Researchers find bacteria is tied to water depth, distance from shore, time of day, and other complicated factors, providing insight into designing water testing rules

PhD Student Jackie Smith collects water samples from an irrigation pond at Wye Research and Education Center.

Image Credit: Matt Stocker

January 25, 2024 Kimbra Cutlip

When it comes to food safety, it’s important for farmers to know what’s in the water they irrigate their fields with. But standards for when and where they should test the water quality in their irrigation ponds are currently limited, mostly because no one knows enough about how water quality varies within a single pond to adequately guide such testing.

To bring some clarity to this murky issue, a recent study by a University of Maryland microbial ecologist and colleagues from USDA, reveals that water quality and the diversity of microbes in agricultural irrigation ponds are interconnected and vary in different parts of the pond at different times of day.

The work highlights the need for standardization in water quality testing and for better understanding of the biological systems in these small water bodies. The study was published in the March 2024 issue of the journal Science of the Total Environment (online version available January 2024).

“Our study shows that where and when we take samples impacts not just water quality but how we understand the underlying biology,” said Ryan Blaustein, assistant professor of food and nutrition science and senior author of the study. “We are beginning to look at how the whole system within a small pond works.”

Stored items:
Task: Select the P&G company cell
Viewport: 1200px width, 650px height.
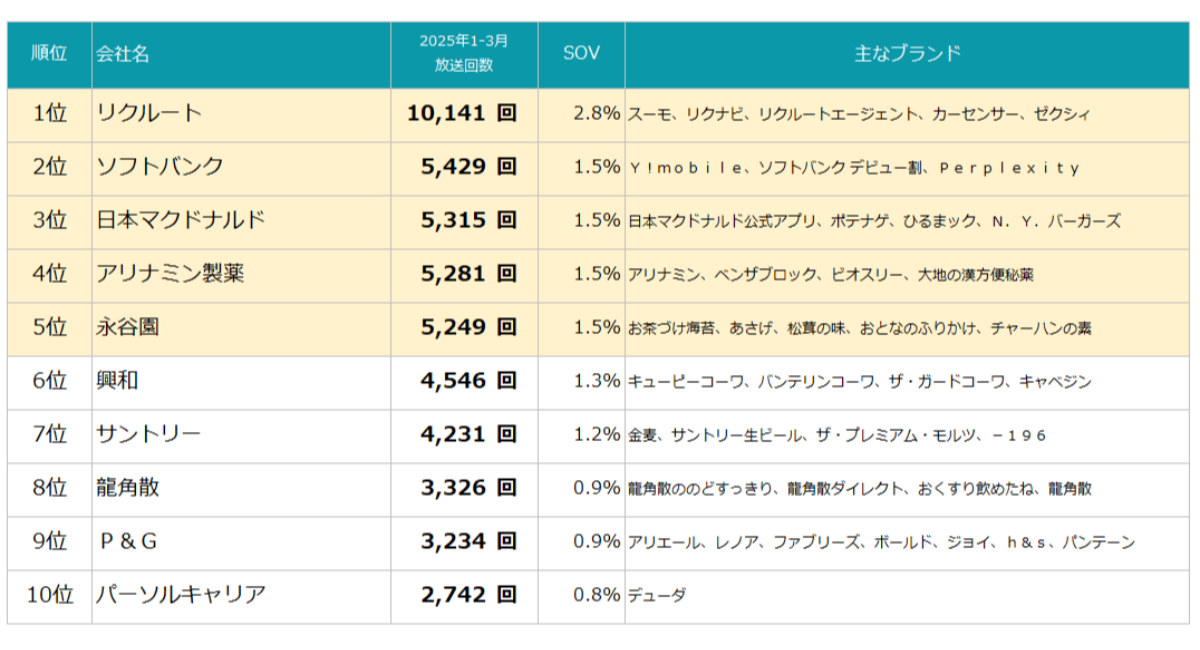Action: 129,542
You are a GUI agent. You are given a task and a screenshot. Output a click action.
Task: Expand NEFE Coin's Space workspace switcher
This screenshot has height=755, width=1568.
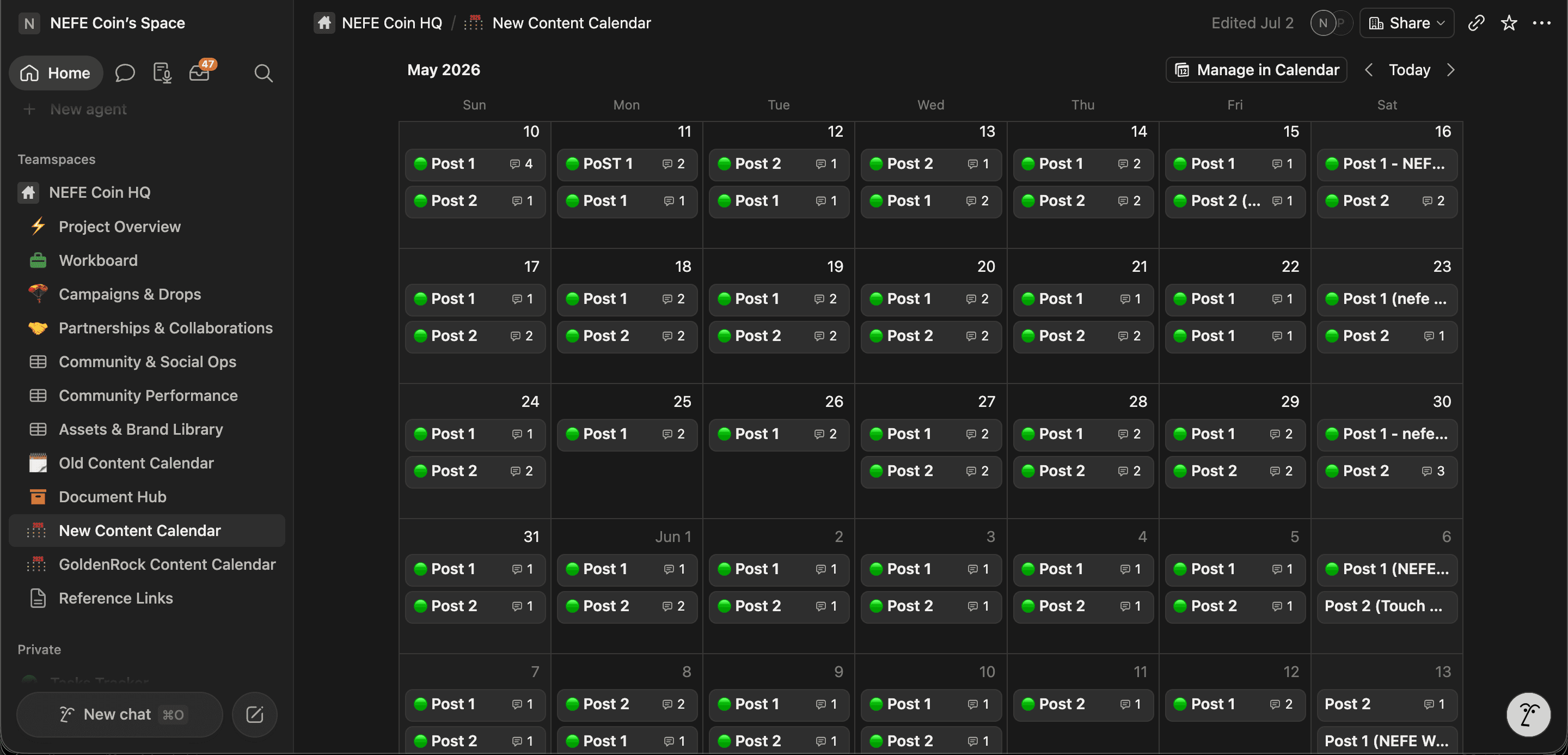(x=102, y=23)
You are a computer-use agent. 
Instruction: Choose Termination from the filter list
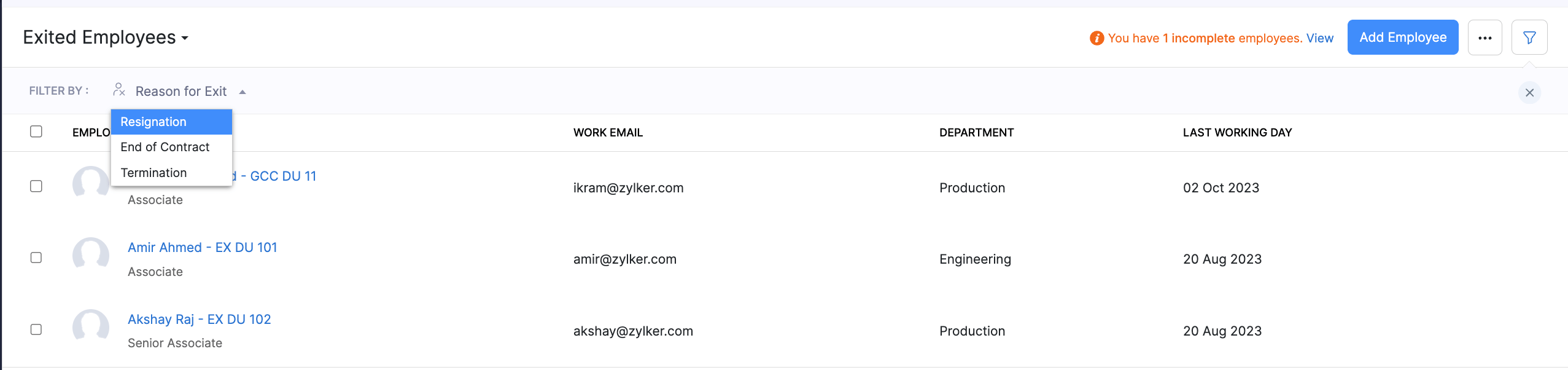point(153,173)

PROBLEMS TO WORK ON:
(A) In the article on irrigation pond water quality, repeat word for word the stretch from "Image Credit: Matt" through "guide such testing.".
(B) Answer these from the article on irrigation pond water quality:
(i) Who is shown collecting water samples from an irrigation pond?
(ii) In which journal was the study published?
(iii) What job title does Ryan Blaustein hold?
(C) Pick up the article on irrigation pond water quality after its last sentence and keep writing.

ANSWER LIST:
(A)
Image Credit: Matt Stocker

January 25, 2024 Kimbra Cutlip

When it comes to food safety, it’s important for farmers to know what’s in the water they irrigate their fields with. But standards for when and where they should test the water quality in their irrigation ponds are currently limited, mostly because no one knows enough about how water quality varies within a single pond to adequately guide such testing.

(B)
(i) PhD student Jackie Smith
(ii) Science of the Total Environment
(iii) Assistant professor of food and nutrition science

(C)
Previous research showed that sampling location and time impacts general water quality, but this study looked at how specific water quality measures such as pH, dissolved oxygen and temperature, are associated with the diversity and abundance of the many microbes present. It is a first step toward understanding how changes in microbial communities may be either influencing or responding to changes in water quality.

To conduct the study, Blaustein and his colleagues collected a variety of water samples from an agricultural irrigation pond at the Wye Research and Education Center (a part of the Maryland Agricultural Experiment Station). The samples were taken from multiple times during the day from locations along the shore and farther from shore at depths of roughly zero, three and six feet.

The researchers found that although the dominant microbes were the same throughout the pond, the microbial community as a whole varied by location and changed with every sample. As the day progressed, microbial diversity increased, as did water temperature and dissolved oxygen. Abundances of some bacteria increased while other bacteria decreased. The results also showed that nutrients such as ammonia, nitrates, phosphates, chlorophyll and other measures of water quality were closely tied to abundances of different bacterial species in the water.

Although E. coli levels were low in the study pond, the team found an association between e-coli levels and certain other bacterial species and water quality factors. E. coli monitoring is important for food safety because it poses potential health risks to humans.

The study highlights how a better understanding of the complex interactions between water chemistry and bacterial communities could lead to easier ways of monitoring for E. coli and other specific microbes. The methods Blaustein and his colleagues employed could eventually extend beyond irrigation ponds to other small water bodies used for recreation, and even to other sources of water used in growing food such as wells and city water, which is also variable in quality.

“By understanding the underlying biology and how microbial communities and water quality interact we can start to design water quality testing methods and rules that make sense for a given system,” Blaustein said.